Que d'émissions sur la bande FM

« Ta mère était-elle amoureuse de ton père ? » "Où aviez-vous eu un rapport ?"

Telles sont deux questions posées à des plaignantes par des animateurs de deux des différentes émissions ayant trait aux faits divers et qui pullulent sur la bande FM. De telles questions nous paraissent déplacées dans la mesure où elles n’avaient aucune incidence sur le cours de l’histoire. Les dames qui se plaignaient, en racontant leur infortune s’attendaient sûrement à une solution ou tout au moins à une avancée dans le traitement ou la médiatisation de leur cas ; non pas qu’on se contente de tourner le couteau dans leur plaie encore saillante.

Et puis, doit-on  assister à une usurpation de fonction, le temps d’une émission qui plus est d’un journal de faits divers en se substituant au procureur, à l’avocat, au policier, etc. ?

Un fait divers ne doit pas forcément être transformé en fait pervers.

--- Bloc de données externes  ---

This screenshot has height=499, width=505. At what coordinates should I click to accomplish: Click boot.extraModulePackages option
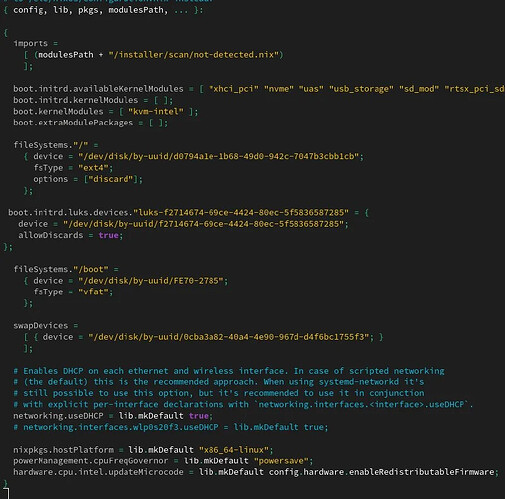(x=73, y=123)
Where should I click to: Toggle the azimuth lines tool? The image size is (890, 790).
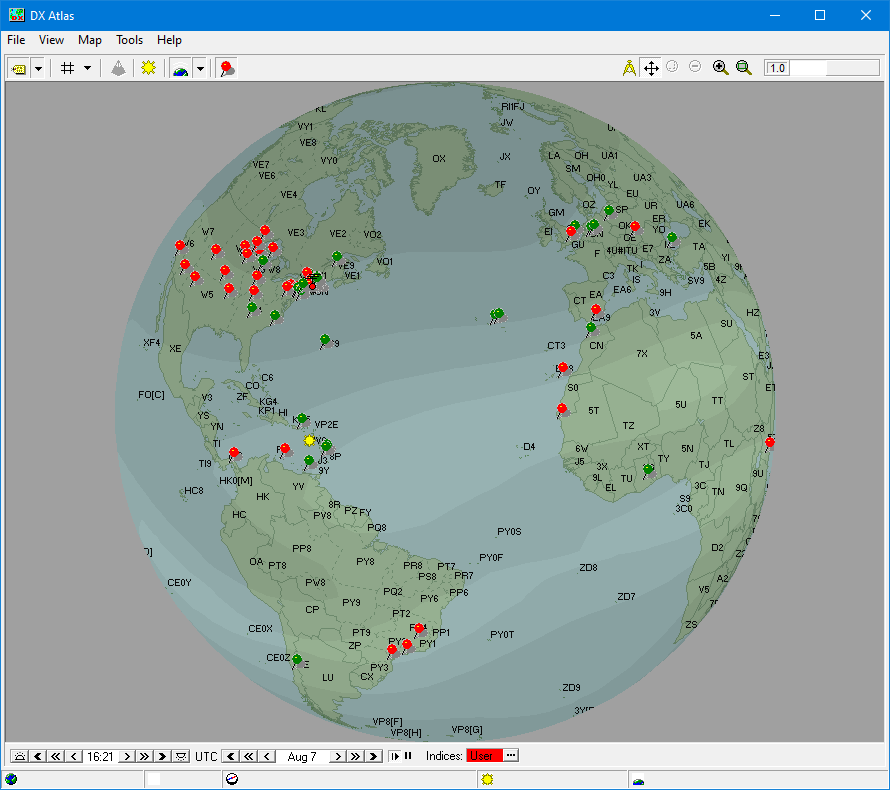pyautogui.click(x=628, y=68)
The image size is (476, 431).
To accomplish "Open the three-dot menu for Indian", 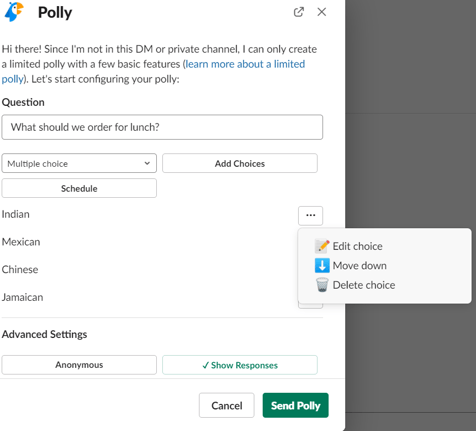I will pos(310,215).
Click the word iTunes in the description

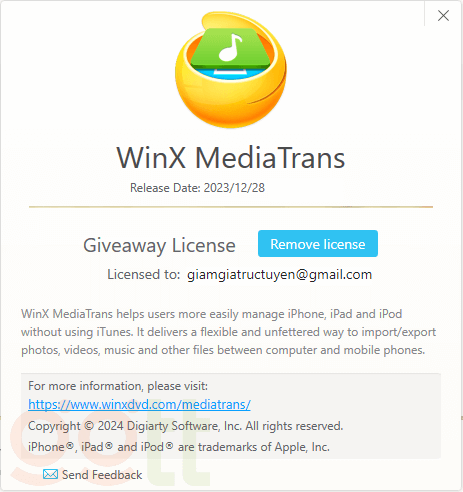(114, 332)
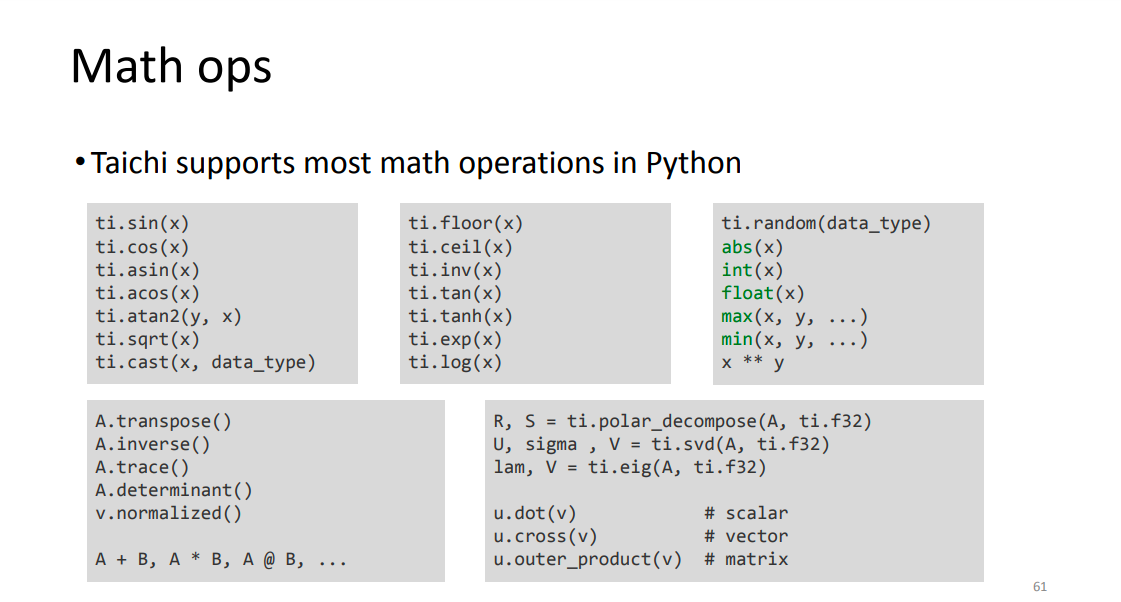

Au nom de l’éthique et de la déontologie, les animateurs de telles émissions ne doivent pas se laisser emporter par le sensationnel. Par delà, les animateurs, les promoteurs de presse sont interpellés.

Des faits divers ne doivent point être amplifiés au point qu’on en arrive à proposer un journal à travers une compilation de faits divers.  

Evitons la banalisation, la généralisation, l’exagération qui pourraient être porteuses de graves conséquences sociétales.